YOUR GOAL
Under this line are the records; write out word for word the part that begins at the line containing "This screenshot has width=836, height=783." and ends at the line containing "Task: Click the Schoology", and no more.

INPUT Start Marker

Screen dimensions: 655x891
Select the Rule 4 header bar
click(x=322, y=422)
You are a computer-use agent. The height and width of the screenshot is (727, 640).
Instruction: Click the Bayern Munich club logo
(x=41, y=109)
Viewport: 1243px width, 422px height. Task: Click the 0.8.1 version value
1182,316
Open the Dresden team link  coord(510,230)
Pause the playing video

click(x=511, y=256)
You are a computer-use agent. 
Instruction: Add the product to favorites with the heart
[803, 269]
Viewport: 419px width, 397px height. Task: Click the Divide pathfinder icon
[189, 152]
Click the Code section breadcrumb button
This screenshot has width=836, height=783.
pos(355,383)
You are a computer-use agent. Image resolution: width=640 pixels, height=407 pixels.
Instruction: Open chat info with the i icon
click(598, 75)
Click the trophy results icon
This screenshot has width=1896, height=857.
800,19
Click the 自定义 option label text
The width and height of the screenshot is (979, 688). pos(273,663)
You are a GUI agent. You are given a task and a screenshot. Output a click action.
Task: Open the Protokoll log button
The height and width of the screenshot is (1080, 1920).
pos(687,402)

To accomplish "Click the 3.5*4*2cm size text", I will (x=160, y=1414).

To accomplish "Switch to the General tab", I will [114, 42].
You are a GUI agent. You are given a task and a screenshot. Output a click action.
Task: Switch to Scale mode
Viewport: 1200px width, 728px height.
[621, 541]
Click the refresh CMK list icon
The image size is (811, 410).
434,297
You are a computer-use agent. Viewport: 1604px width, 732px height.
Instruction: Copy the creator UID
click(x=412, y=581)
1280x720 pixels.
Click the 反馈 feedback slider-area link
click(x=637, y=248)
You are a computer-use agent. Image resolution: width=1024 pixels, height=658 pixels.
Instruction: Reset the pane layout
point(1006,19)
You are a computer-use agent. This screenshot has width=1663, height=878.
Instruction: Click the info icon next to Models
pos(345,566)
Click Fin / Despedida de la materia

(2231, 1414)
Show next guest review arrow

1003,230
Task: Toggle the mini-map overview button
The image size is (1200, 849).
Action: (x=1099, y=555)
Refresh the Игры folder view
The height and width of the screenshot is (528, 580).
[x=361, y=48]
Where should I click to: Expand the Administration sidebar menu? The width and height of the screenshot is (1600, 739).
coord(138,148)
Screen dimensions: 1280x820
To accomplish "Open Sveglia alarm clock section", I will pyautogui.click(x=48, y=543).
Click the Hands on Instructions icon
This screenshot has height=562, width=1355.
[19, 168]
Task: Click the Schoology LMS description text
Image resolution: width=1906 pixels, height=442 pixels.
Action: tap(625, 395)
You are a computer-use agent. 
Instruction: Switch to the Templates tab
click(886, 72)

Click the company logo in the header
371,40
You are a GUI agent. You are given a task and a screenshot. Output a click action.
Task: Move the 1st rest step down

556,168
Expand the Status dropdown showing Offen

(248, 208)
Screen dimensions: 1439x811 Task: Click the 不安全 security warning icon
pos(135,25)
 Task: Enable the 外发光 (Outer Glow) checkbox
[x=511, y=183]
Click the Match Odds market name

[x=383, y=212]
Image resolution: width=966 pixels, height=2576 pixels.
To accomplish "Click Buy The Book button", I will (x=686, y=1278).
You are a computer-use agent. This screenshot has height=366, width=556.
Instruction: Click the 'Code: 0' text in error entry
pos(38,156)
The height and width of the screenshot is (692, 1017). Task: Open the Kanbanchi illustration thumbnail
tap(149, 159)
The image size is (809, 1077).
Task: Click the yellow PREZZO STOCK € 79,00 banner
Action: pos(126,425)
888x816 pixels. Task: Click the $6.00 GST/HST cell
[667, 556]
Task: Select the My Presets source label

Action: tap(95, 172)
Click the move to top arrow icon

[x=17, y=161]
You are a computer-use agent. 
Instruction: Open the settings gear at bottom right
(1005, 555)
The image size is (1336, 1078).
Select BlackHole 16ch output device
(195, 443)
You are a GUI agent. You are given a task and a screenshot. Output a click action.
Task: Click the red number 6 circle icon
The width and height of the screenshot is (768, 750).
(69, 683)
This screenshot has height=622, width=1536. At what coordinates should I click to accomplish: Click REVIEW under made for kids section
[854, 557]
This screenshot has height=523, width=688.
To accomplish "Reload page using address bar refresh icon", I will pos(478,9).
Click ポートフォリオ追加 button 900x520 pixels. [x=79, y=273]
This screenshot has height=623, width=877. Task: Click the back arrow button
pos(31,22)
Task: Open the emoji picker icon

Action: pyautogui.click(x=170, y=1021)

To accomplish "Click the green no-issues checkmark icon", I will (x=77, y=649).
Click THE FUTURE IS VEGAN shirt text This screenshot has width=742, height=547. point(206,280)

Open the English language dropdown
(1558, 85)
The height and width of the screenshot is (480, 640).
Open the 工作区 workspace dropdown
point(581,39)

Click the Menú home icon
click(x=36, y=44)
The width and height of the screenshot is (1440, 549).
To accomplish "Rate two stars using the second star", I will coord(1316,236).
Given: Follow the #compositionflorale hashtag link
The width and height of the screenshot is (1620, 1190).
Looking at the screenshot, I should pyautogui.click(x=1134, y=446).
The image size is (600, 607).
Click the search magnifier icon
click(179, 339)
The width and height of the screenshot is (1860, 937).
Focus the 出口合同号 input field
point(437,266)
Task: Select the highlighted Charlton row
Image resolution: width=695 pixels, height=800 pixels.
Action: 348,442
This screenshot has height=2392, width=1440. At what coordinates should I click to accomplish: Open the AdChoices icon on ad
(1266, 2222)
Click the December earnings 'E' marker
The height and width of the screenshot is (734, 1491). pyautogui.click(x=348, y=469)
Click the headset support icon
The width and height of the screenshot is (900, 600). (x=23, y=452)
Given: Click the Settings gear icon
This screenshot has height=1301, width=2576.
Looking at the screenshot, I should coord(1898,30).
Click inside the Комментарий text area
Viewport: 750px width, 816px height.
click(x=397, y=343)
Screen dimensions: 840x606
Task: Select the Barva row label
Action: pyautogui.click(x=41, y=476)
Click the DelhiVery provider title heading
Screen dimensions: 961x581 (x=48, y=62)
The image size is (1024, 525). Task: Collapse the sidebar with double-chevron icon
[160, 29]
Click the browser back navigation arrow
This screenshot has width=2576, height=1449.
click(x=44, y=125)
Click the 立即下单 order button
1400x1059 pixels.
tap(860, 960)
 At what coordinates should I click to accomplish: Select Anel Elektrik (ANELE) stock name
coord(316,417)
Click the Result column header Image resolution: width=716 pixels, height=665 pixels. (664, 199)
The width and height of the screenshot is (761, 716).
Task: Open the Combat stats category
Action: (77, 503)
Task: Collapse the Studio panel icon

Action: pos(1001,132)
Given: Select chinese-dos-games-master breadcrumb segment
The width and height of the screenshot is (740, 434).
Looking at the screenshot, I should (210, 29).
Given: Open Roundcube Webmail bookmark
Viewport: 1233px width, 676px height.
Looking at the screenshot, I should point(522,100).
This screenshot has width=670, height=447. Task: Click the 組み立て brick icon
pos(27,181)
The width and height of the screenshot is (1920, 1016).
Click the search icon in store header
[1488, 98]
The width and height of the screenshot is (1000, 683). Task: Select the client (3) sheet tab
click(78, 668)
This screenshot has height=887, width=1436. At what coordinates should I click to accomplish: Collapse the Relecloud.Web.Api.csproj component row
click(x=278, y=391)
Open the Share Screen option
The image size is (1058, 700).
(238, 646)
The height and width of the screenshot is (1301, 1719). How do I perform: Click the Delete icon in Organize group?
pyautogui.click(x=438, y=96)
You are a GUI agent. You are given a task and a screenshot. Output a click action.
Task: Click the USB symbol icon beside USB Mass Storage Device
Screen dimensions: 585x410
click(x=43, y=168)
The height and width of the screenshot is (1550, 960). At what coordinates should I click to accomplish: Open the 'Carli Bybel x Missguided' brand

INPUT End Marker

SOLUTION FOR THIS EXERCISE
This screenshot has width=836, height=783.
pos(355,383)
You are a computer-use agent. Image resolution: width=640 pixels, height=407 pixels.
Instruction: Open chat info with the i icon
click(598, 75)
Click the trophy results icon
This screenshot has width=1896, height=857.
800,19
Click the 自定义 option label text
The width and height of the screenshot is (979, 688). pos(273,663)
You are a GUI agent. You are given a task and a screenshot. Output a click action.
Task: Open the Protokoll log button
The height and width of the screenshot is (1080, 1920).
pos(687,402)

To accomplish "Click the 3.5*4*2cm size text", I will (x=160, y=1414).

To accomplish "Switch to the General tab", I will [114, 42].
You are a GUI agent. You are given a task and a screenshot. Output a click action.
Task: Switch to Scale mode
Viewport: 1200px width, 728px height.
[621, 541]
Click the refresh CMK list icon
The image size is (811, 410).
434,297
You are a computer-use agent. Viewport: 1604px width, 732px height.
Instruction: Copy the creator UID
click(x=412, y=581)
1280x720 pixels.
Click the 反馈 feedback slider-area link
click(x=637, y=248)
You are a computer-use agent. Image resolution: width=1024 pixels, height=658 pixels.
Instruction: Reset the pane layout
point(1006,19)
You are a computer-use agent. This screenshot has width=1663, height=878.
Instruction: Click the info icon next to Models
pos(345,566)
Click Fin / Despedida de la materia

(2231, 1414)
Show next guest review arrow

1003,230
Task: Toggle the mini-map overview button
The image size is (1200, 849).
Action: (x=1099, y=555)
Refresh the Игры folder view
The height and width of the screenshot is (528, 580).
[x=361, y=48]
Where should I click to: Expand the Administration sidebar menu? The width and height of the screenshot is (1600, 739).
coord(138,148)
Screen dimensions: 1280x820
To accomplish "Open Sveglia alarm clock section", I will pyautogui.click(x=48, y=543).
Click the Hands on Instructions icon
This screenshot has height=562, width=1355.
[19, 168]
Task: Click the Schoology LMS description text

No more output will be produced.